(openPR) Mit der intelligenten Plattform MOSIS von Netzlink können Krankenhäuser die Kosten für die permanente Überwachung ihrer IT-Systeme deutlich senken. Darüber hinaus lassen sich Mitarbeiter rationeller einsetzen und Prozesse optimieren.
Braunschweig, 15.05.2008 — Der Kostendruck im Gesundheitswesen zwingt Krankenhausbetreiber zu einem strikten Sparkurs in allen Bereichen. Das gilt auch für die IT-Infrastruktur. Dabei ist deren permanente Verfügbarkeit für den Krankenhausbetrieb überlebenswichtig. Mit Mobile Secure Interaction System (MOSIS) hat die Braunschweiger Netzlink Informationstechnik GmbH eine Lösung entwickelt, die auch von unterwegs den Zugriff auf interne Strukturen gewährleistet. MOSIS IT-CaSe ermöglicht auch mobil eine lückenlose Überwachung interner IT-Plattformen in Krankenhäusern und Rehabilitationszentren. Das verkürzt Ausfallzeiten und reduziert die Kosten für den Bereitschaftsdienst.
Ein moderner Krankenhausbetrieb ist ohne die Unterstützung funktionsfähiger IT-Systeme heute nicht mehr denkbar. Die Systeme müssen rund um die Uhr, auch an Sonn- und Feiertagen verfügbar sein. Ist dies nicht der Fall, stehen wichtige Patientendaten nicht mehr zur Verfügung, sind Routineabläufe oder sogar computergestützte Behandlungen gefährdet. Das hat in der Regel eine deutliche Beeinträchtigung des Stationsbetriebes zur Folge. Ausfallzeiten sind nicht nur lästig, sondern kosten das betroffene Krankenhaus auch viel Geld.
MOSIS IT-CaSe (IT Calling Service) der Braunschweiger Netzlink Informationstechnik GmbH wurde genau für ein solches Einsatzszenario entwickelt. Die Anwendung kombiniert die Möglichkeiten der Informationstechnik mit denen der mobilen Kommunikationstechnik. Das Modul MOSIS IT-CaSe wurde in Java™ realisiert und basiert auf dem IBM WebSphere Applikationserver, was die Einbindung externer Servicebetriebe vereinfacht. Der modulare Aufbau der Lösung ermöglicht problemlos die individuelle Anpassung an die spezifischen Anforderungen des jeweiligen Krankenhausbetriebes. Offene Standards sowie die Möglichkeit, vorhandene Systeme über Standardschnittstellen zu integrieren, vereinfachen die Implementierung von MOSIS IT-CaSe in jede beliebige IT-Infrastruktur, die den Krankenhausbetrieb stützt. Die Zusammenarbeit mit bereits vorhandenen Überwachungslösungen sowie anderer Anwendungen ist gewährleistet. Dadurch werden bereits getätigte Investitionen langfristig geschützt.

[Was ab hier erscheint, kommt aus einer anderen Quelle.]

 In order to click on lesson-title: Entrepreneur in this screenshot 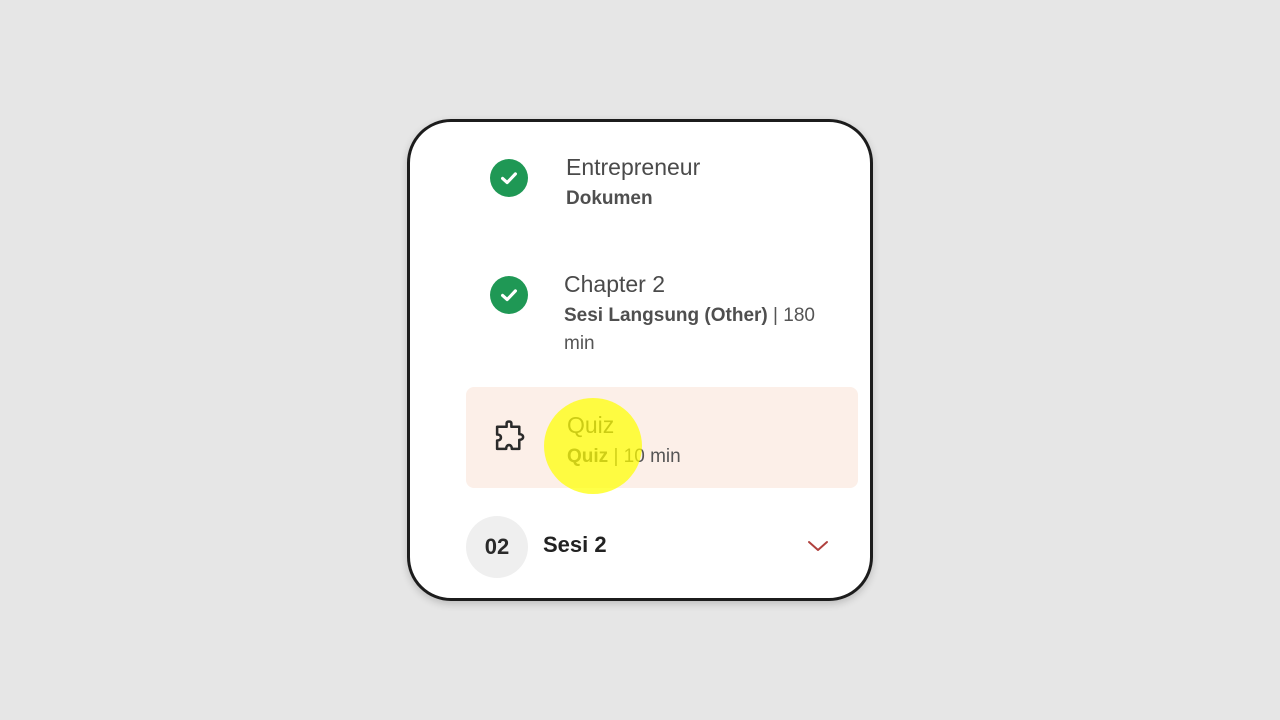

Der Einsatz von MOSIS IT-CaSe ist denkbar einfach. Im Falle einer Störung generiert die Anwendung automatisch einen Alarmruf an die Systembereitschaft der Krankenhaus-IT. Als Endgerät können Blackberry-Handhelds, PDAs, Smartphones oder Notebooks eingesetzt werden. Der Alarmruf enthält sämtliche Informationen zu dem aufgetretenen Systemfehler. Durch die direkte Interaktion zwischen dem mobilen Endgerät der Mitarbeiter des Bereitschaftsdienstes sowie dem betroffenen IT-System des Krankenhauses kann in der Regel eine schnelle Fehlerbehebung erfolgen. Das entlastet das IT-Budget, weil der Bereitschaftsdienst nur noch dann tätig werden muss, wenn er tatsächlich gebraucht wird. MOSIS IT-CaSe ermöglicht den Einsatz unterschiedlicher mobiler Endgeräte und damit den flexiblen, ortsungebundenen Einsatz der Servicemitarbeiter. Darüber hinaus reduziert die sofortige Alarmierung und die externe Fehlerbehebung die Ausfallzeiten der IT-Systeme im Krankenhaus deutlich. IT-Systeme sind damit zum Wohle des Patienten permanent verfügbar.